Compute Unified Device Architecture is an easy way to use GPU for General Purpose Programming. No graphics knowledge is required to use CUDA for doing a program using GPU. A CUDA program is almost same as a C program but have some additional features. In CUDA a function can be run in many threads by giving a execution configuration while calling a function. There are 3 kinds of functions in CUDA. A device function which can be only executed in the device and called from device, a global function which can be called from host(CPU) using some configuration and gets executed in device, and a pure host function which must be executed in the CPU only.
There are some additional specifiers to distinguish the function type.

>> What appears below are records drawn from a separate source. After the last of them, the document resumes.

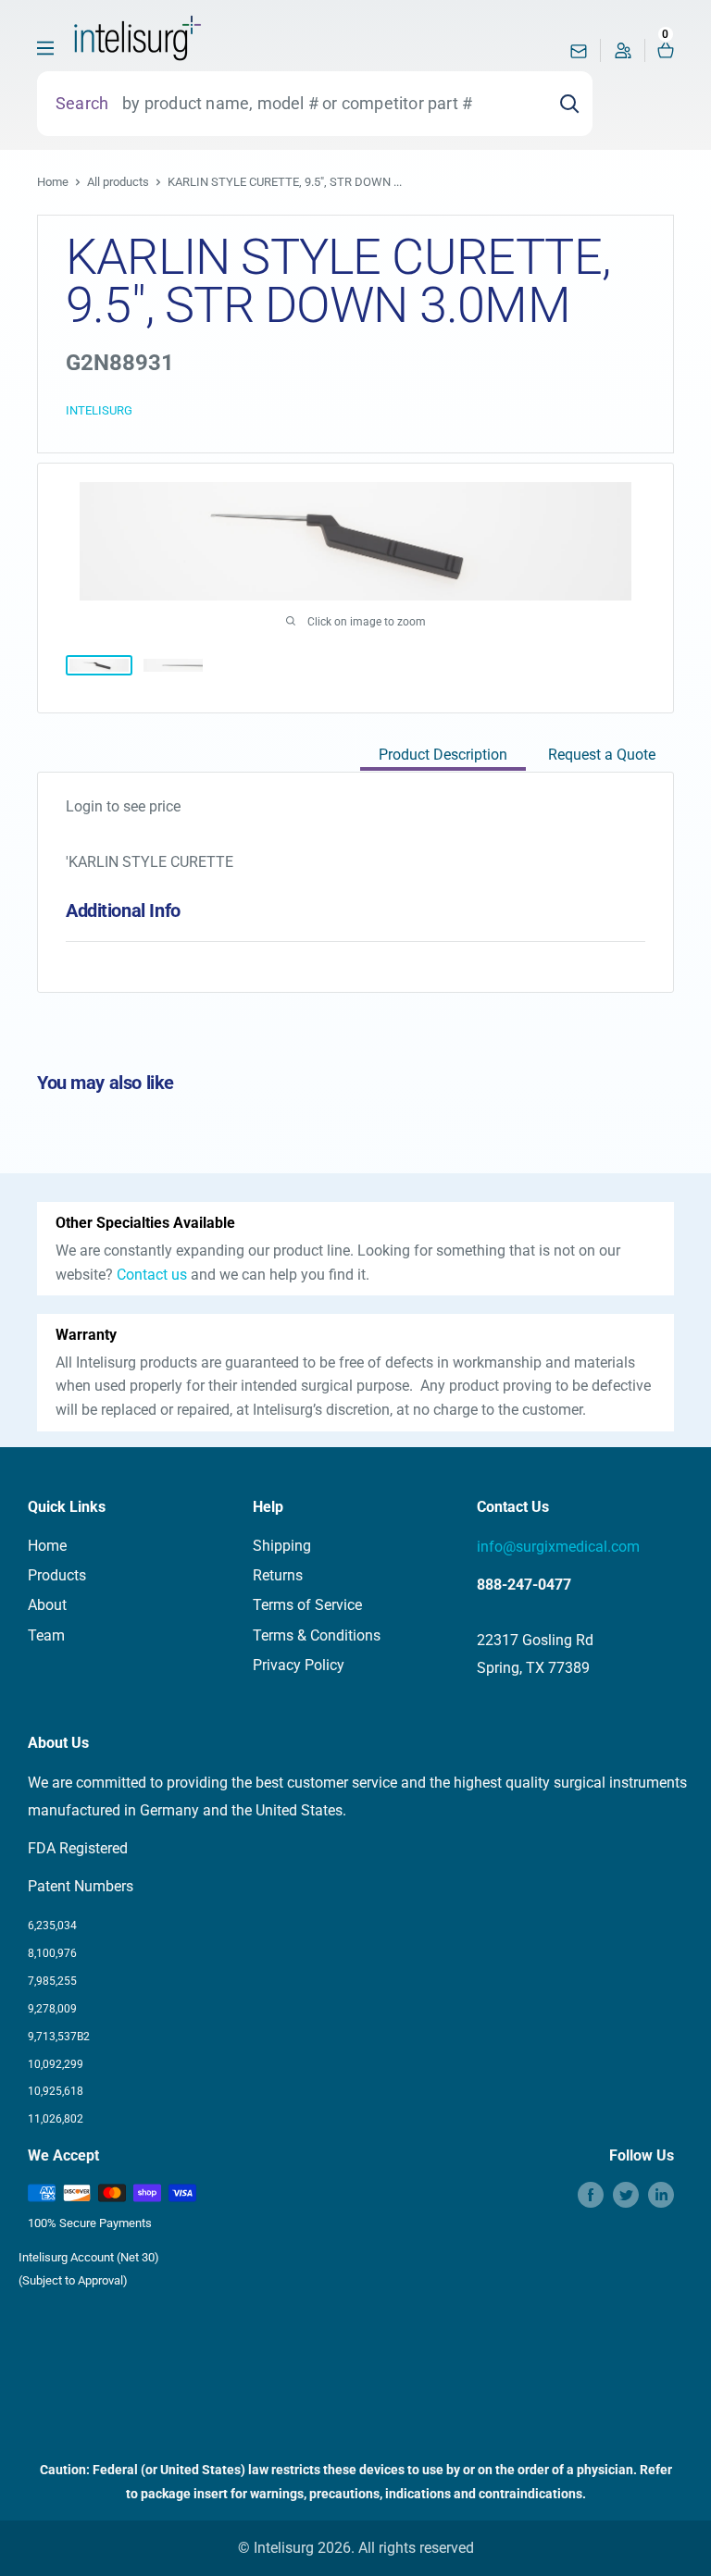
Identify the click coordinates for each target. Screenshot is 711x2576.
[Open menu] (45, 48)
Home (53, 182)
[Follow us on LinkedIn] (661, 2195)
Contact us (152, 1274)
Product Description (443, 754)
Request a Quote (601, 754)
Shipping (282, 1545)
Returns (278, 1575)
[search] (327, 103)
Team (46, 1635)
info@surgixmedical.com (558, 1546)
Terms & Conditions (316, 1635)
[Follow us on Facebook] (591, 2195)
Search (82, 103)
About (47, 1605)
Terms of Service (307, 1605)
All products (118, 182)
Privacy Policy (298, 1665)
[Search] (569, 103)
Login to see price (123, 806)
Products (57, 1575)
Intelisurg (99, 410)
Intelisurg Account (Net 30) (89, 2257)
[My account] (623, 55)
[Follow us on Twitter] (626, 2195)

__device__ - if a function is suffixed with __device__ it becomes a device function which can only be executed at device and which can only be called from a function that executes on device.
__host__ - These functions are the normal C functions that can be executed on the host(CPU)
__global__ - A function suffixed with __global__ can be called from CPU. But for calling this function the execution configuration must be mentioned. The execution configuration decides how many threads and blocks have to be made for executing this function.
Also there are different kinds of memory,
__shared__ - if this is prefixed that memory becomes a shared memory and it can be shared across threads. This is the fastest memory.
__constant__ - a memory to which we can write from host only.
__device__ - a memory to which we can write from both device and host.
Each thread will have a thread ID and block ID to know which area of the data need to be processed by this thread. This is the tricky area where all the performance improvement lies.